Bright Smiles for Children

The American Academy of Pediatric Dentistry recommends that the first dental visit should occur no later than 12 months of age. However, your preventive efforts can begin even earlier, with a pre-natal visit.

Pre-Natal Care

The first thing you should do to help prevent cavities in your baby is to obtain a dental check up and to fix all your cavities before the birth of the baby. Dental bacteria are transmitted from parents to baby (e.g. when babies are kissed in the mouth, or are fed with same spoon parents blow onto to cool off their food). The more bacteria in your mouth, the greater the chances of passing these bacteria to your baby.

The second thing is to make an appointment to see a dentist before the baby is born. The dentist will advise you regarding additional steps to ensure a clean mouth for your baby. The dentist will talk to you regarding fluorides, issues related to sucking on thumb, finger, or pacifier, breast-feeding, bottle use, teething, and how to clean teeth after they come into the mouth.

Infancy

As a parent, you should know about good oral hygiene at home:

  • Do not use bottle (milk, juice) at night for sleep, or “at will” while baby is awake.
  • Clean infant’s teeth with a wet gauze to remove food particles.
  • Infant receives appropriate fluoride supplementation, if necessary.

At 12 Months

  • Make an appointment for the toddler’s first dental check-up and to determine his/her chances of new cavities in the future.
  • Wean the toddler from the bottle.
  • Encourage the toddler to drink from a cup.
  • For children younger than age 3, caregivers should begin brushing children’s teeth as soon as they begin to come into the mouth. Caregivers should put no more than a smear or the size of a grain of rice of fluoride toothpaste on the toothbrush (see picture).

Infant toothpaste amt

At 3 Years

  •  For children ages 3 to 6, caregivers should put no more than a pea-sized amount (see picture) of fluoride toothpaste on the toothbrush.

At 4 Years

  • Ensure that the child brushes his/her teeth twice a day with a pea-size amount of fluoridated toothpaste. Regularly supervise the brushing.
  • If the child regularly sucks a pacifier or fingers or thumb, begin to intervene to help the child discontinue the habit.

At 6 years

  •  Ask your dentist about dental sealants.
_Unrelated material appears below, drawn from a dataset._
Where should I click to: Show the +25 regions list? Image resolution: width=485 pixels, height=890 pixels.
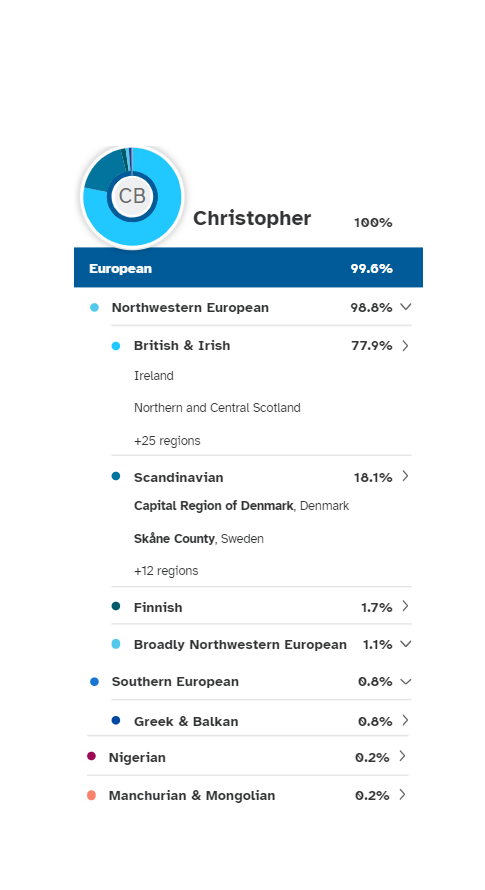click(167, 440)
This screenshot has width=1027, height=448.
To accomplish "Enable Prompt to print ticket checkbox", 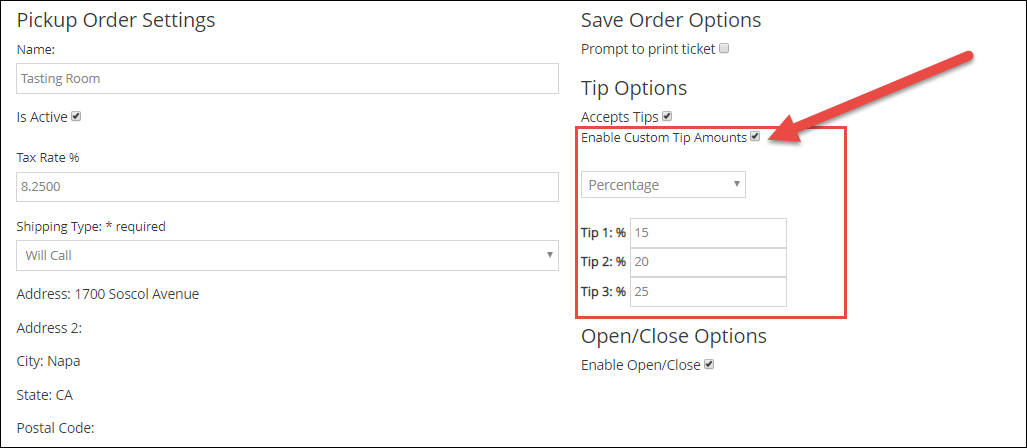I will click(725, 48).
Sealants protect the top surface of the back teeth against cavities.

At this age, ideally:

  • The child is under the care of a dentist.
  • The child has no active cavities.
  • The child has healthy oral soft tissues (gums)
  • The child wears appropriate play and athletic protective gear.

By following these simple steps, we can increase the possibilities of your infant/child growing without cavities.